• _Work to be completed_
Reproduce word for word the rows from the line with "At what coordinates" through the end of the rows. Omit the pictures.

[Data on locating visible targets]
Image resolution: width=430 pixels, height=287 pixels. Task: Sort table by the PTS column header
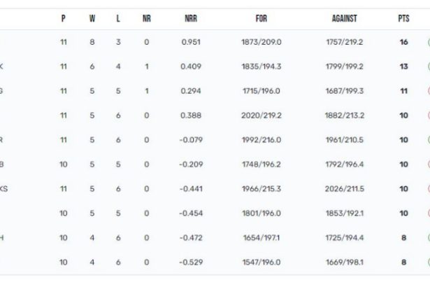click(x=403, y=19)
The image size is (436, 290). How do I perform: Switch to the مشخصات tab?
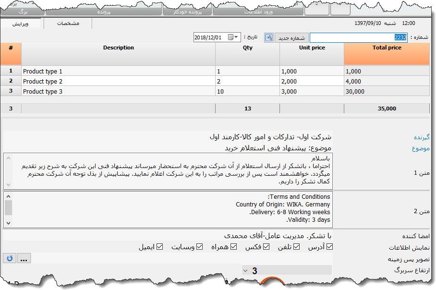click(68, 23)
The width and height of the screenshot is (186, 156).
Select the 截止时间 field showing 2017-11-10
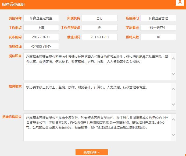pos(99,37)
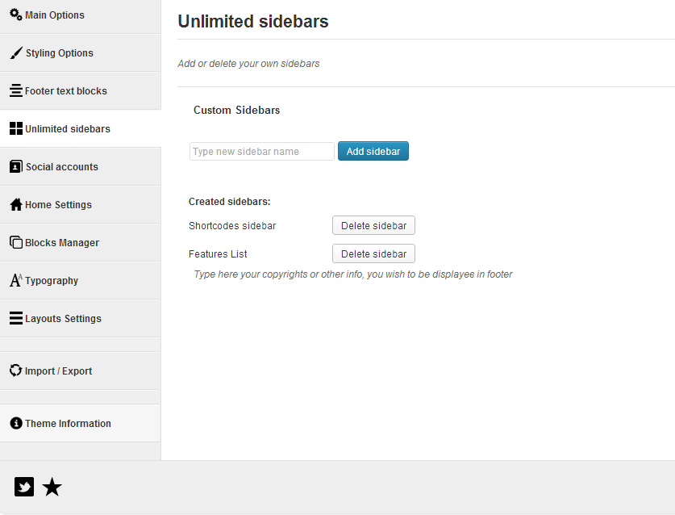Click the Styling Options brush icon
The width and height of the screenshot is (675, 515).
click(x=16, y=53)

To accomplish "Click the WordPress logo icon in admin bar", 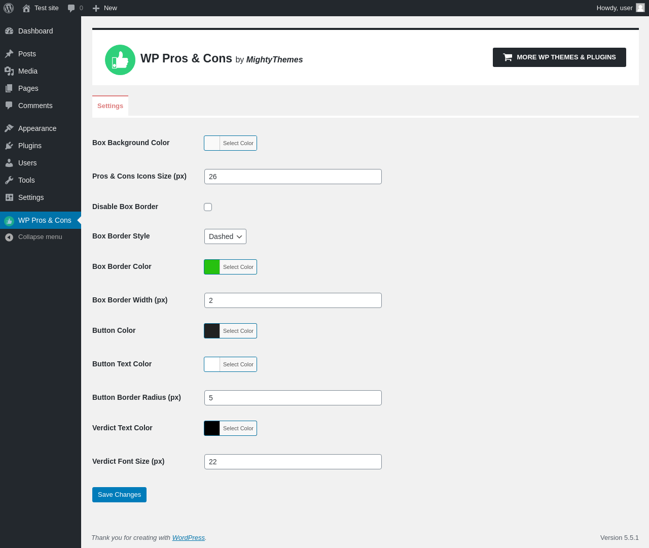I will point(9,8).

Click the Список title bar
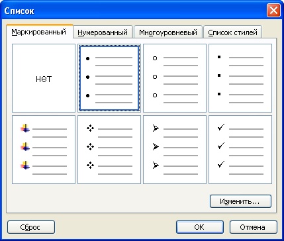(132, 11)
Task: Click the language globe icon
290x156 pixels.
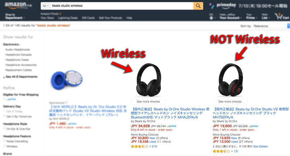Action: [x=211, y=18]
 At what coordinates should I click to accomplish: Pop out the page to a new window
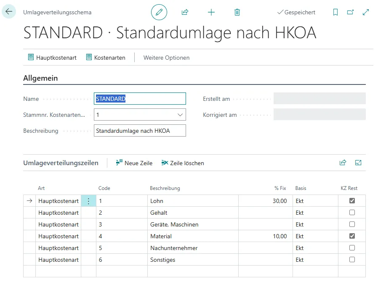pyautogui.click(x=350, y=12)
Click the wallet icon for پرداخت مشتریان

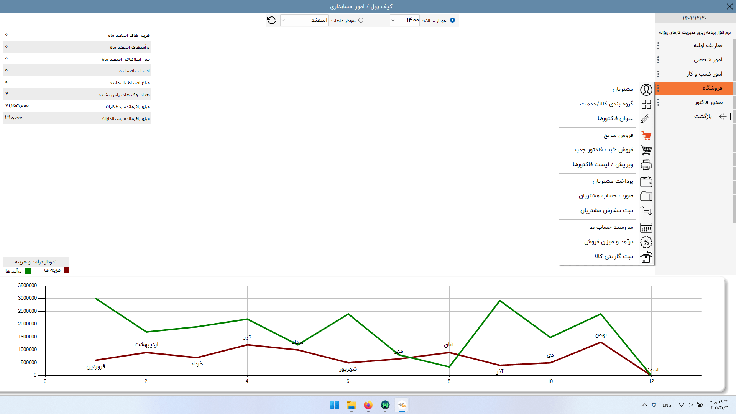click(646, 181)
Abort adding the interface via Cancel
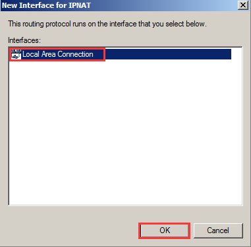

• _Result of the exercise_
 At what coordinates should I click to accomplish: Pop out the page to a new window
pyautogui.click(x=350, y=12)
Click the wallet icon for پرداخت مشتریان

click(646, 181)
Abort adding the interface via Cancel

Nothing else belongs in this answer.